SSO doesn't add audit logs when auto-suspending accounts
| Affects | Status | Importance | Assigned to | Milestone | |
|---|---|---|---|---|---|
| Canonical SSO provider |
Triaged
|
Medium
|
Unassigned | ||
Bug Description
I discovered today that SSO will sometimes mark an account as "Suspended (by admin)" when a user has too many failed 2F attempts. This makes it appear as if someone manually changed the status, which happens only when a user did something pretty bad.
So, I went to look up who suspended an account in order to find out why (and if they could be re-enabled), and there were no entries in the audit logs about it.
Could we change this so that SSO either sets the status to a different type of suspension (perhaps a new "Suspended (by too many login failures)", or adds appropriate entries to the audit log?

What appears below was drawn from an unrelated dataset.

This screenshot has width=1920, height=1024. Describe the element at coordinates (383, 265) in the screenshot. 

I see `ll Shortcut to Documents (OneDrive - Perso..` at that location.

In this case, there was a relevant server log entry, but that probably shouldn't be relied on. "2014-10-08 05:39:33,369 WARNING webui.views.ui Suspending account u'(omitted)', (omitted) due to too many twofactor failures"
| tags: | added: canonical-losa-isd |
| Martin Albisetti (beuno) wrote | #1 |
| Changed in canonical-identity-provider: | |
| status: | Confirmed → Triaged |
| importance: | Undecided → Medium |
| Changed in canonical-identity-provider: | |
| status: | Triaged → Incomplete |
| Changed in canonical-identity-provider: | |
| status: | Incomplete → Triaged |
I'd suggest marking it as auto-suspended, rather than by "admin".